- [About this exercise] Your answer should be the lines from the one containing "Institut for Kommunikation (90, 508)" through the final line below, copied exactly.

- [Records for this exercise]
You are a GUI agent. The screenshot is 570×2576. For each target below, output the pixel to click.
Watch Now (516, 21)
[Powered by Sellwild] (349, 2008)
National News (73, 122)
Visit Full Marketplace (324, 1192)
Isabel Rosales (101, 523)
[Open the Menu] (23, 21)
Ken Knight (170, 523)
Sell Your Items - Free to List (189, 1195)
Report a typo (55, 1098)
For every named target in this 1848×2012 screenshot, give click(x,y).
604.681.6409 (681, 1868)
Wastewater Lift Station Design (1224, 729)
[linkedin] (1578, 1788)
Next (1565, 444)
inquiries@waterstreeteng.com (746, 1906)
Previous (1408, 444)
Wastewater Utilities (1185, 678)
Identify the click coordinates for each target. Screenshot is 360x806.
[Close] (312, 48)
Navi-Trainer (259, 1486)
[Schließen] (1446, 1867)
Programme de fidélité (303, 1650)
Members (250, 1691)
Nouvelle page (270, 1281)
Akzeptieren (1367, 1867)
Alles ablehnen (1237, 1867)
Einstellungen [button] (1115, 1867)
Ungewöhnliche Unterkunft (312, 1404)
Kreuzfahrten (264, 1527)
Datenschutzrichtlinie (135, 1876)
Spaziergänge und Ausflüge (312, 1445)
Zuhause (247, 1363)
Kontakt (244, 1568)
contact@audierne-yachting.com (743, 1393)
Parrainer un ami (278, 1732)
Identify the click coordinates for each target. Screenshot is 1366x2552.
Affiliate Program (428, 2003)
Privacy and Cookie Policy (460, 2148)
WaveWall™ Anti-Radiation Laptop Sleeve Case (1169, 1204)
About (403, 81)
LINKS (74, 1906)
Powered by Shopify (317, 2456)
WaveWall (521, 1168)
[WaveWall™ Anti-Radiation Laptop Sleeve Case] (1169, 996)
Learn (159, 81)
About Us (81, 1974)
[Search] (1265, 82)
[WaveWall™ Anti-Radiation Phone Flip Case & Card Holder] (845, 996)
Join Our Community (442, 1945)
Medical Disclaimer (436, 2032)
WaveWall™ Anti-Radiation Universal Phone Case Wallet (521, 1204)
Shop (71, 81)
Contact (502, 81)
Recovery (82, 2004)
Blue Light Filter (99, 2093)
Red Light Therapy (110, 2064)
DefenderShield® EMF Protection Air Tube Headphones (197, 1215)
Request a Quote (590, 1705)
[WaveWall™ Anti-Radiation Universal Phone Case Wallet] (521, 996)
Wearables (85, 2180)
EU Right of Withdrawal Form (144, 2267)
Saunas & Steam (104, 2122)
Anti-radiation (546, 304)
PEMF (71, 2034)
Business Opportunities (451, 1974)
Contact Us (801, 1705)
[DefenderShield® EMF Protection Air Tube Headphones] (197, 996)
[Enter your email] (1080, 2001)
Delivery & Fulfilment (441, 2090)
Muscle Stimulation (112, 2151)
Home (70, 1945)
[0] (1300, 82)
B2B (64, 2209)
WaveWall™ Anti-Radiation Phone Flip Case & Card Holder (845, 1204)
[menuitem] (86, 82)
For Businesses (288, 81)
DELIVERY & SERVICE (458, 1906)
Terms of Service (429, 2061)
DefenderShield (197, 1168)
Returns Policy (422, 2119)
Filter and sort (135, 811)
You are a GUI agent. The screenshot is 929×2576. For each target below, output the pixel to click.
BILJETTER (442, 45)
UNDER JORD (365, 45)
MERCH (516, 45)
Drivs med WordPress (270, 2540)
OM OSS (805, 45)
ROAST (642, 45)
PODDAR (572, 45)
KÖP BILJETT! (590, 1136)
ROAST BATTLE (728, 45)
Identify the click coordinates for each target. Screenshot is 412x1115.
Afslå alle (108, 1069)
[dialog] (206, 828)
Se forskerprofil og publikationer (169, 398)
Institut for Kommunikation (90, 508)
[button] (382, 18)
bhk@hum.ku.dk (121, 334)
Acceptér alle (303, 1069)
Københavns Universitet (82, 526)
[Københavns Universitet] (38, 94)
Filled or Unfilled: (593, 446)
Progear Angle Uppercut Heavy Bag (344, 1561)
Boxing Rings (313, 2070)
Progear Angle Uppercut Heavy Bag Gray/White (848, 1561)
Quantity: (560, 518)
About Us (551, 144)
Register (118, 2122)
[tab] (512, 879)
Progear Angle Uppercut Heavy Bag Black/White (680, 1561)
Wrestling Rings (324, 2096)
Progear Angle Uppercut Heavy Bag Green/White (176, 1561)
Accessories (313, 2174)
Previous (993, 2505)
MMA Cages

- [Finished task]
Institut for Kommunikation (90, 508)
[button] (382, 18)
bhk@hum.ku.dk (121, 334)
Acceptér alle (303, 1069)
Københavns Universitet (82, 526)
[Københavns Universitet] (38, 94)
Filled or Unfilled: (593, 446)
Progear Angle Uppercut Heavy Bag (344, 1561)
Boxing Rings (313, 2070)
Progear Angle Uppercut Heavy Bag Gray/White (848, 1561)
Quantity: (560, 518)
About Us (551, 144)
Register (118, 2122)
[tab] (512, 879)
Progear Angle Uppercut Heavy Bag Black/White (680, 1561)
Wrestling Rings (324, 2096)
Progear Angle Uppercut Heavy Bag Green/White (176, 1561)
Accessories (313, 2174)
Previous (993, 2505)
MMA Cages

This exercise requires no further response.